How gamers can earn crypto cash hunting for broken manholes
ON A recent sweltering afternoon, a dozen people met up in Valenzuela, a city just outside Manila, to search for manholes and utility poles and snap photos of them.
The infrastructure hunters were there because they found each other on the Discord channel for Tekkon, a Pokemon Go-like app that uses crowdsourcing to collect information that public utilities need to keep power lines and water networks operating smoothly.
By gamifying infrastructure data and selling it to utilities, Tekkon wants to help lower the cost of maintenance by providing incentives for citizens to gather information from their communities. Tekkon lets users take dog avatars for “walks” around cities, taking photos along the way to earn points that are convertible into cryptocurrency.
“We’re doing this because we want to help our local community,” said Isaiah Demdam, a 21-year-old college student who began organising Tekkon meet-ups in the Philippines area after learning about similar activities in Japan.

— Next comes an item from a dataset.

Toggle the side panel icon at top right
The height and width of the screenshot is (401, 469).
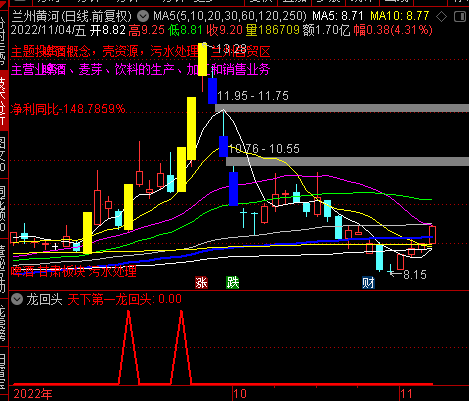[460, 16]

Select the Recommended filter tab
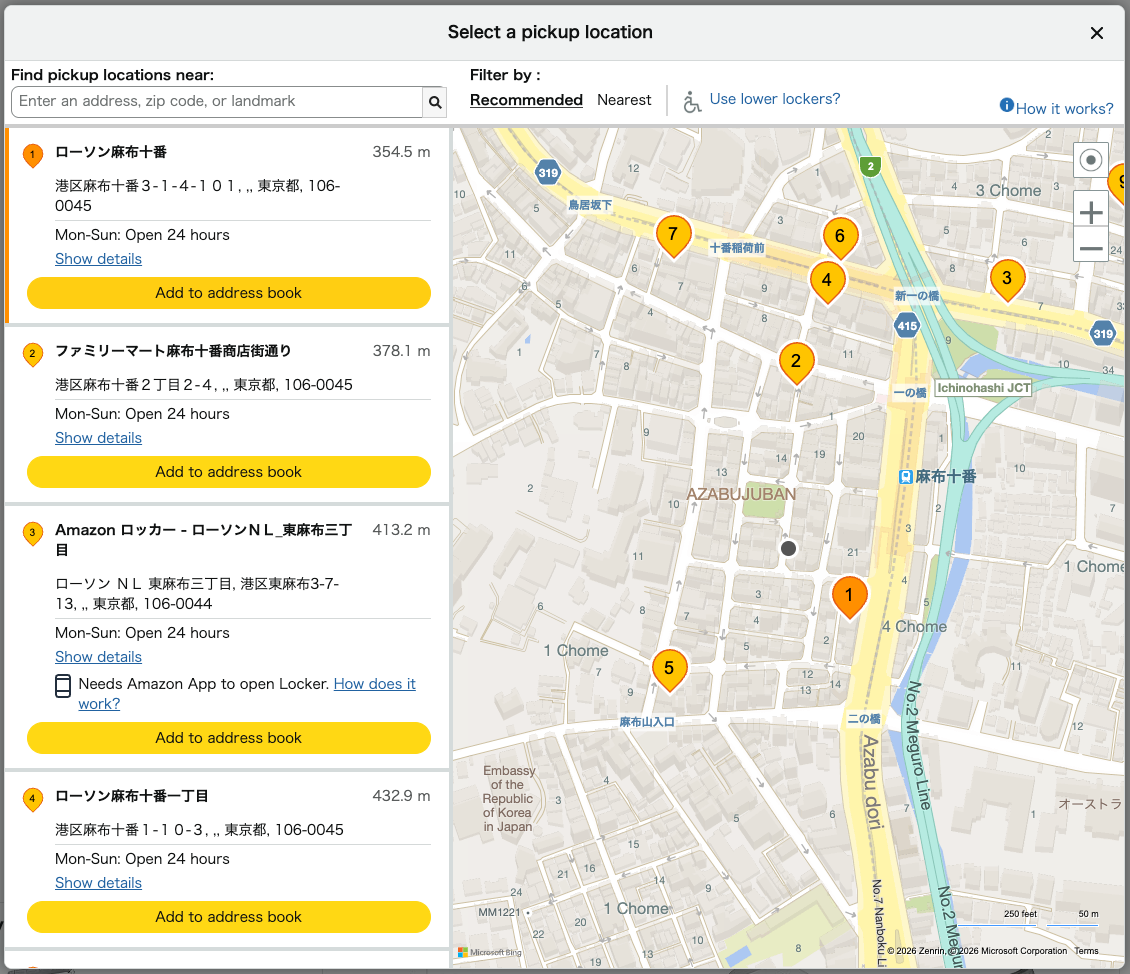click(x=526, y=99)
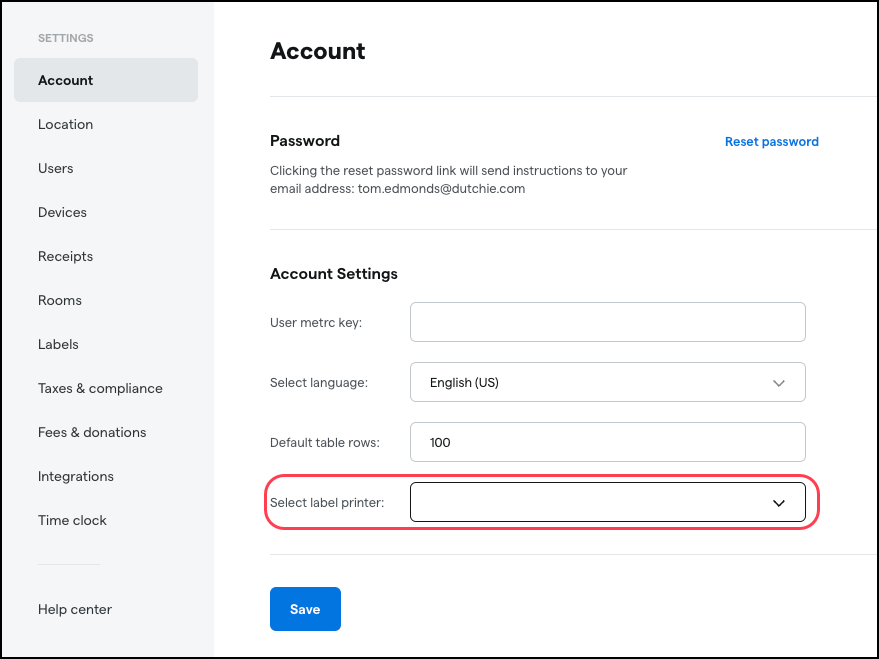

Tekkon was introduced late last year by the Whole Earth Foundation, a non-profit started by Takashi Kato. The Japanese entrepreneur previously founded Fracta, a startup that uses software to identify the weak points in urban water networks to help cities, utilities and construction companies pinpoint the decay of pipes before they break ground.

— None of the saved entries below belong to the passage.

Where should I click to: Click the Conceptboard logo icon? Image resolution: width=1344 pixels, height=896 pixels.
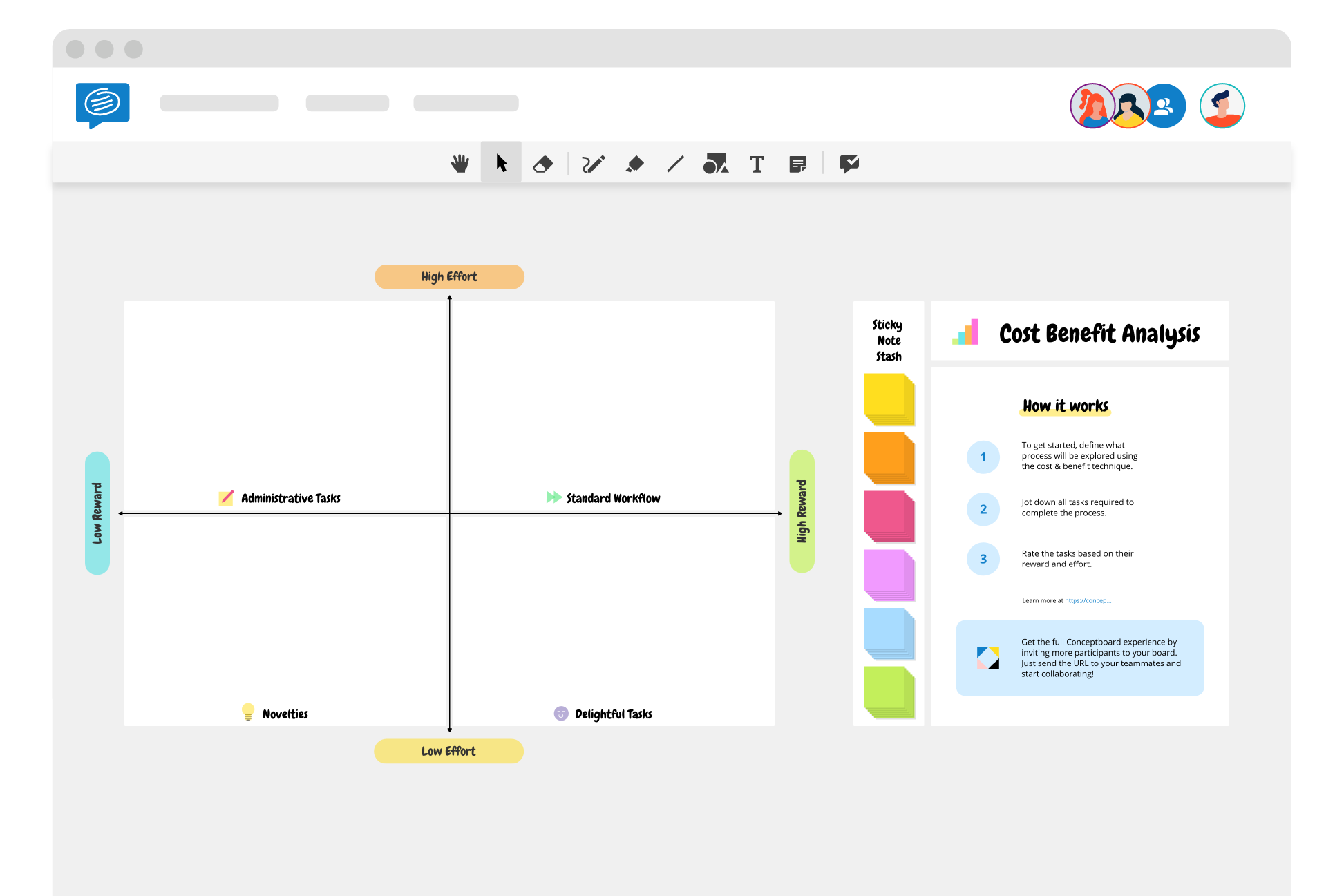point(102,102)
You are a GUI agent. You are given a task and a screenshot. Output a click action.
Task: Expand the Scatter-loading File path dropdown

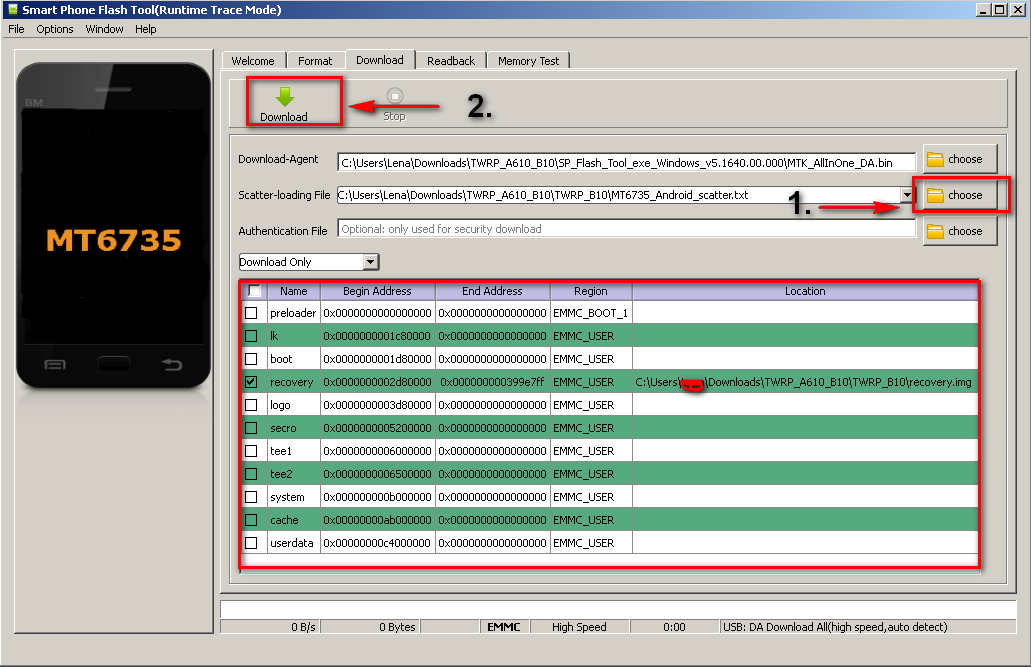tap(907, 195)
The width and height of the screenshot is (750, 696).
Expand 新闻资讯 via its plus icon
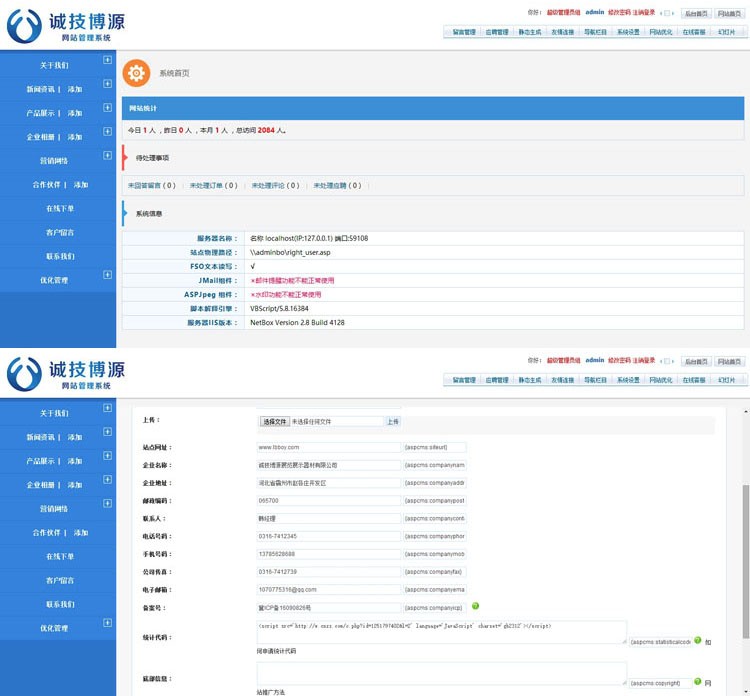(x=107, y=84)
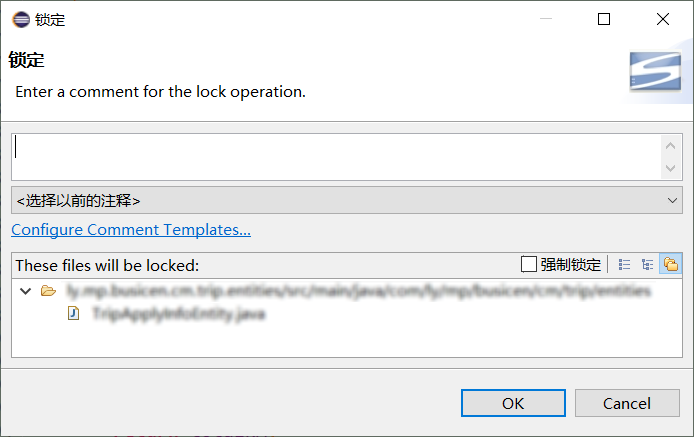Select the blurred folder path entry
This screenshot has width=694, height=437.
(359, 291)
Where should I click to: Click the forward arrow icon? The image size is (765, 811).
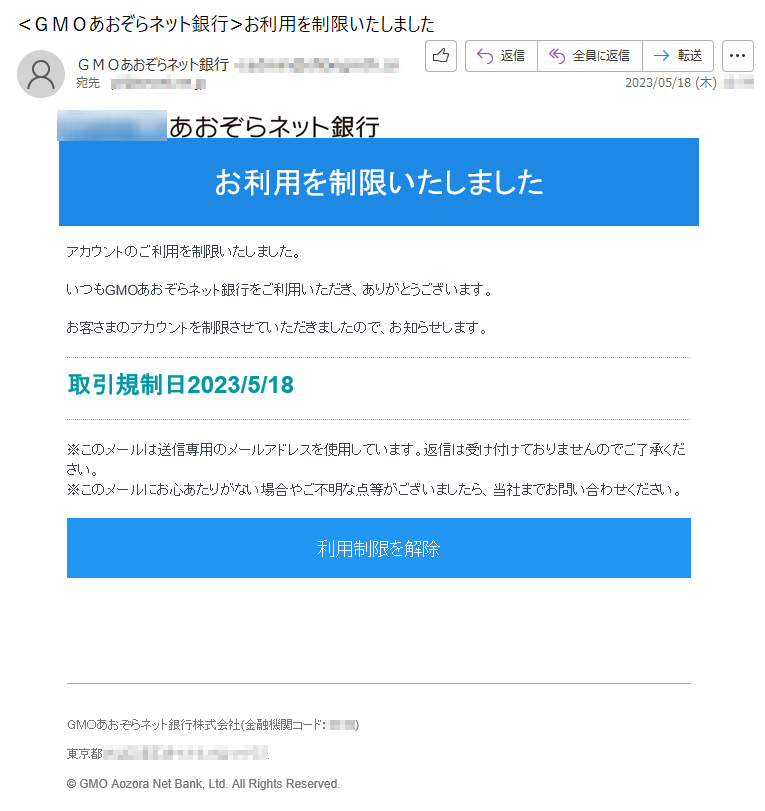click(662, 56)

“I see a lot of inefficiencies in the infrastructure field,” said Kato, citing monopolies in utilities like water and gas as the main reason. “There’s no competition. I can do something in order to provide more efficiency to infrastructure.”
With much of Japan’s infrastructure constructed during the post-war boom years, the government is increasingly concerned that maintenance costs are ballooning, while cities are running out of money as the country’s population ages and social security spending rapidly increases. Utilities reluctant to pass on maintenance costs to local residents aren’t making fixes fast enough to keep up with the speed of decay, according to Kato.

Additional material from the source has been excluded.